West Coast Trend Show Report: Passion for Men’s Fashion
Kelli Freeman talks to retailers, including The Natty Dresser, Garys’ Modern Clothing and Details Clothing Company at the West Coast Trend Show.
If passion is a key to success, Oscar and Tamalynne Hult can expect to be very fruitful in their new endeavor. Five months ago the Hults opened The Natty Dresser in Albany, Ore. (between Eugene and Salem), the only menswear store there since 1989. “We wanted to have our own business and as director of the Downtown Association, I saw the need for a menswear store,” says Oscar Hult.
The Hults took a few minutes to chat with me between meetings at last week’s West Coast Trend Show in Los Angeles. The 2,000 sq. ft. Natty Dresser carries everything from casual to formal wear, including hats and shoes. Their clientele are 40- to 60-year-old men and the women who love them to dress well. The store also has a vintage shoe shine stand. Hult says their customers are asking for cashmere and they’re finding plenty of it. “We like to compare, contrast and feel the product. You can see a swatch but you’ve gotta touch it,” he adds.
Gary Lupo, owner of Garys’ Modern Clothing for Men & Women in Bellingham, Wash., is celebrating 38 years in business. It’s the only men’s specialty store in the downtown area, making it a destination. “We had a good Christmas and now we’re back into February,” says Lupo. “We have to be creative to bring people back into the store so we craft special events.”
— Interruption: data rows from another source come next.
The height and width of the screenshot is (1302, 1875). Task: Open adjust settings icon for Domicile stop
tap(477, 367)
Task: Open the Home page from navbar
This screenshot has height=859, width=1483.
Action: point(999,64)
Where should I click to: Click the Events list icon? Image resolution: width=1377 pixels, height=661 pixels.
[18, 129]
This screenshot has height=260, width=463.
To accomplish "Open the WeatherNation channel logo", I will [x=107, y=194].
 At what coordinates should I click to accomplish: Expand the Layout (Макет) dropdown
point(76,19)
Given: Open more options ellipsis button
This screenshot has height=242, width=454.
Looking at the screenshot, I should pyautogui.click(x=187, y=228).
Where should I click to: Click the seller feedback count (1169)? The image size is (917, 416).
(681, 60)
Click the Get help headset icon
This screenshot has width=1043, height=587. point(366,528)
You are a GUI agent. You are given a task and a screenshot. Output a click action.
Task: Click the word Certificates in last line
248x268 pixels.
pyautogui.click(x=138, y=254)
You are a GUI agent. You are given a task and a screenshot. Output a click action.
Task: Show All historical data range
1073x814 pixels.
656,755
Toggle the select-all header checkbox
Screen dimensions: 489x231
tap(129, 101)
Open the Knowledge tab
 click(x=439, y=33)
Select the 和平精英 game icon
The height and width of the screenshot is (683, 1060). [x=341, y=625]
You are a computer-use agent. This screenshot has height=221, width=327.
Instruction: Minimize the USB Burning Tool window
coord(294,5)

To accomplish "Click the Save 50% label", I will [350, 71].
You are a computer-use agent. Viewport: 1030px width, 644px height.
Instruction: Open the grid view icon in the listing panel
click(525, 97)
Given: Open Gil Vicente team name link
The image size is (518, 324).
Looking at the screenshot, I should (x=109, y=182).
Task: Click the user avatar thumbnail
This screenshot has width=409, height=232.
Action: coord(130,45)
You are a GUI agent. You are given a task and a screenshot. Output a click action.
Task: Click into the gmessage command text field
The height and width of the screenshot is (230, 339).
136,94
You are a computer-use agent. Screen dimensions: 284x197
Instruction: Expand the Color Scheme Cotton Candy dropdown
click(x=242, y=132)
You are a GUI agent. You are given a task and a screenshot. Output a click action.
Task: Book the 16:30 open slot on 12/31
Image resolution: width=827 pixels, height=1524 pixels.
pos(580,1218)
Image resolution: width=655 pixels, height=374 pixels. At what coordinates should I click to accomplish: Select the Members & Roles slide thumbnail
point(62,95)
Looking to fall 2015, the biggest trend he’s noticing is a lot of wine-colored product, from suits to jeans and shirts. “Menswear styles can’t change enough but the color change gives you something new to talk about. For example, I can tell my customers this is a new color palate for you to consider adding to your closet.”
Lupo also says manufacturers are integrating more give in fabrics wherever they can from jeans to sport coats, sweaters or t-shirts. “My clients want to be in fitted and shaped garments but in a more wearable fit. The higher-quality product snaps back into shape and that’s what distinguishes you.” Lupo sums up the key to his success as, “A combination of listening to your customer and a true customer service commitment, which in our case means staying relevant in the marketplace by bringing in items in that reflect the Northwest style.”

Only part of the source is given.